Era coisa muito séria, afinal o cinema fazia parte do nosso entretenimento, como aprendizagem saudável. Era lá que encontrávamos com os mais variados sentimentos e reações - o riso, o medo, a torcida, a tristeza, o choro, a alegria. Tudo tinha um efeito especial, sobre nós, mesmo que diferente dos dias atuais, na sua forma de fazer cinema. Mas tão impactante quanto os indicados para o Oscar de 2019, tais como: Pantera Negra ou O retorno de Mary Poppins.

Nessa programação de idas e vindas ao cinema, vale ressaltar que conhecemos, naquela época – décadas de 60 e 70 - a melhor e a mais envolvente de todas as produções – as exibições dos grandes clássicos franco-italianos. Da comédia ao absurdo da dramaticidade, a gente ria e chorava com o maior gosto. Isso sem falar na oportunidade e no privilégio de ver filmes mudos que, vez ou outra, aparecia para incrementar a nossa visão.
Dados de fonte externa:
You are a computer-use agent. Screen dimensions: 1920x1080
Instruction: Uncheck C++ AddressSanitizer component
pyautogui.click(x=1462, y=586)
Olha, nós vivíamos momentos tão incríveis no cinema que até chegávamos mais cedo só para aguardar o início da sessão, ao som de trilhas sonoras de grandes musicais. Eram músicas de filmes que jamais vamos esquecer. Nesses momentos, muitas vezes, a melodia nos embalava de tal forma que dançávamos bem abaixo daquela tela imensa e provocativa. Fazíamos mímicas com as mãos, como se estivéssemos tocando os instrumentos de cada melodia. Éramos, ali, os artistas dos filmes que rodavam na nossa imaginação.

De repente, as luzes se apagavam e a gente corria extasiado para os nossos respectivos lugares. A cortina de veludo, vermelho/vinho, se abria, lentamente, e a expectativa pela aventura de cada dia fazia o nosso coração disparar. Começava, então, uma nova história, que jamais será apagada da minha memória e, com certeza, de todos nós. Tudo era observado e cochichado com os amigos ao seu lado – as propagandas, o futebol, os trailers, os desenhos animados, as datas comemorativas de cada época... até que o filme iniciasse.

O fato é que nós íamos ao cinema. E esse foi um dos grandes investimentos que nossos pais fizeram em nossas vidas – eles nos deram um cinema, para passear e o cinema era nosso! Ele fazia parte da nossa vida, como extensão da liberdade que desfrutávamos em nossas casas.

Lá, começava parte do prazer da hora de ir. Ir ao cinema, porque a magia oferecida pela imagem, somada ao nosso imaginário, nos colocava diante da possibilidade de ir viajar para outros mundos. De ir conhecer outras línguas, outras culturas, outros povos e aprender, aprender e aprender, pelo prazer de aprender.

O cinema, definitivamente, era nosso, pois, na ingenuidade de nossas idades, nós acreditamos e vivemos esse sonho.

Os anos se passaram e, hoje, quando escuto trilhas sonoras de filmes que deixaram marcas, que fizeram um registro na minha memória, muitas vezes, provocam aquela dorzinha fina na espinha. Vem a vontade de chorar baixinho, de voltar o tempo e o espaço.

Então, eu me pergunto:

O que foi que nossos pais fizeram de diferente, quando nos deu a liberdade de viver uma infância, uma adolescência e uma juventude tão ricas em aprendizagem?

O que foi que eles fizeram para que o tempo passasse, mas que a presença deles nunca fossem esquecidas?

O que eles fizeram para que coisas dignas e simples, da vida, ficassem impregnadas em nós, sem corrermos o risco de sermos corrompidos?

O que eles fizeram de tão especial para que a gente aprendesse coisas, como ir ao cinema, escutar boas músicas, ler um bom livro, comer bem, ser um grande amigo e ter amigos verdadeiros?

Sabe, hoje, bem pertinho dos setenta anos, eu sei como responder a todas estas perguntas:

Nossos pais cumpriram o compromisso de ser, cada um deles, um pai que, em amor, ofereceu, com intensidade, o melhor que eles tinham para oferecer. E, nós, recebemos como eles ofertaram – com muito Amor.

Se você tem filhos e quer que eles lembrem de você com a mesma qualidade que nós lembramos de nossos pais, construa, com eles, bonitas histórias para serem lembradas eternamente.

Porque... esse filme só vai passar no cinema que mora no nosso coração!